Page text:
○ ○ ○ ○

Ugh. Two margaritas for table six, Greg.

Hey, Amanda, what's wrong?

Let me guess. Your boyfriend canceled on you again.

Conference got extended.

What can I say?

He loves his work.

Well, I think he should spend a little less time on his work and a little more time on you. ALL: Aw...

Thanks. You're so sweet. Hmm.

What in the hell is happening?

I don't know.

What are they doing?

Okay, sorry about that.

So, one Blue Hole?

Uh, well, let's see.

There's three of us, so, three drinks. Yeah, well, they're generally shared, 'cause they're pretty big.

Said three, d*ck bag.

Get three!

Uh-huh.

I don't care for that guy.

Me neither.

No.

Too soft. I want a little edge in my bartender.

You know, this is Philadelphia.

What's with the, uh...?

What's with the black friend that no one is acknowledging?

Is black...?

I feel like it's weird if you don't talk about that, you know?

It's strange to have one black friend and not be constantly talking about it.

Yeah, shine a light on it, make sure everybody sees and knows, like, "I have a black friend," and that's a thing.

'Cause it's weird that a black person is friends with white people.

Hmm. I don't... think it is.

It's not that weird, but it's that... but it's a thing.

It is, it is.

Here you guys go.

Oh.

There we go.

(all cheering)

Oh, drink up!

(whooping)

What the hell was that?

That's a Sudz alert.

When we ring that bell, everybody's got to drink, right?

Yeah.

(laughs)

I don't need a bell telling me when to drink.

I'll drink when I'm g*dd*mn good and thirsty.

I'm pretty sure I know when to take a drink. Screw their stupid bell, you know?

I wish I had drank when everybody else drank, though, 'cause it seemed like fun.

Well, now I feel left out.

Can we drink now?

Let's drink now.

Together?

'Cause I-I...

Now I'm angry.

Mmm.

Mmm.

What are you doing in my office?

Oh.

(laughs)

You snuck up on me.

Frank Reynolds, owner of Paddy's Pub.

I just thought I'd come by and say hello, pay my respects.

Also, I got you a little goody bag here.

Some trinkets, knickknacks that you might enjoy.

There's a broken egg in here.

Oh, sh*t.

That wasn't the hardboiled one.

Hey, you want me to cook that up for you?

Ah.

Mmm.

Oh, man.

Ooh! g*dd*mn.

That went down easy.

I like this.

Yeah. Guys, I'm starting to like this place.

It's growing on me, too.

I-I like the chemistry that the staff has.

Oh, did you guys see that charged moment between Greg and Amanda? Yes.

Boy, I tell you.

She's got a boyfriend, but I think that she and Greg should end up together. Ooh, ooh, ooh.

○ ○ ○ ○

Data segment:
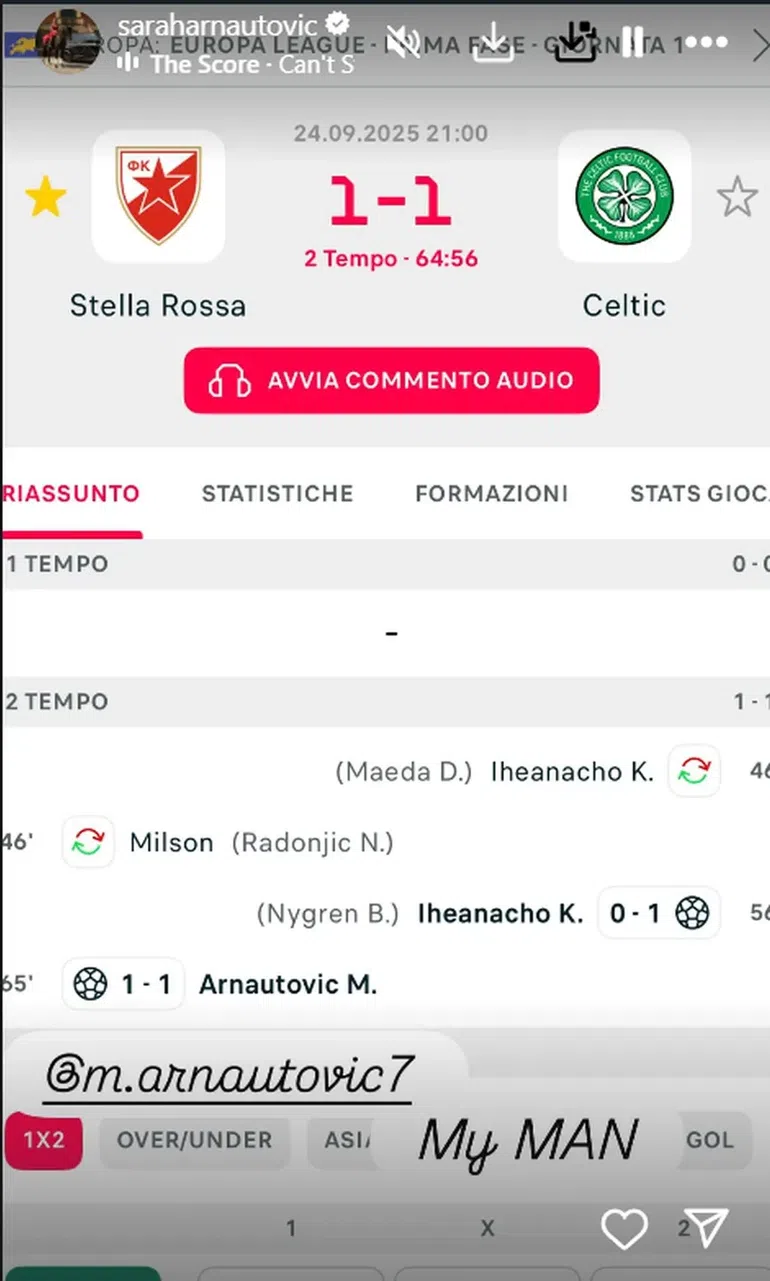Choose the Over/Under odds filter

(x=194, y=1140)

○ ○ ○ ○

To do:
(1) Based on the transcript, does each statement agree with it? (a) Amanda's boyfriend canceled because a conference ran longer. (b) A Blue Hole is usually ordered one per person. (c) Frank Reynolds owns Paddy's Pub. Answer yes or no for each, and quote the deciding words.
(2) Revise the transcript passage starting at "Well, I think" and ending at "one Blue Hole?", replacing every "work" with "job".

Answers provided:
(1)
(a) Yes: "Conference got extended."
(b) No: "they're generally shared, 'cause they're pretty big."
(c) Yes: "Frank Reynolds, owner of Paddy's Pub."

(2)
Well, I think he should spend a little less time on his job and a little more time on you. ALL: Aw...

Thanks. You're so sweet. Hmm.

What in the hell is happening?

I don't know.

What are they doing?

Okay, sorry about that.

So, one Blue Hole?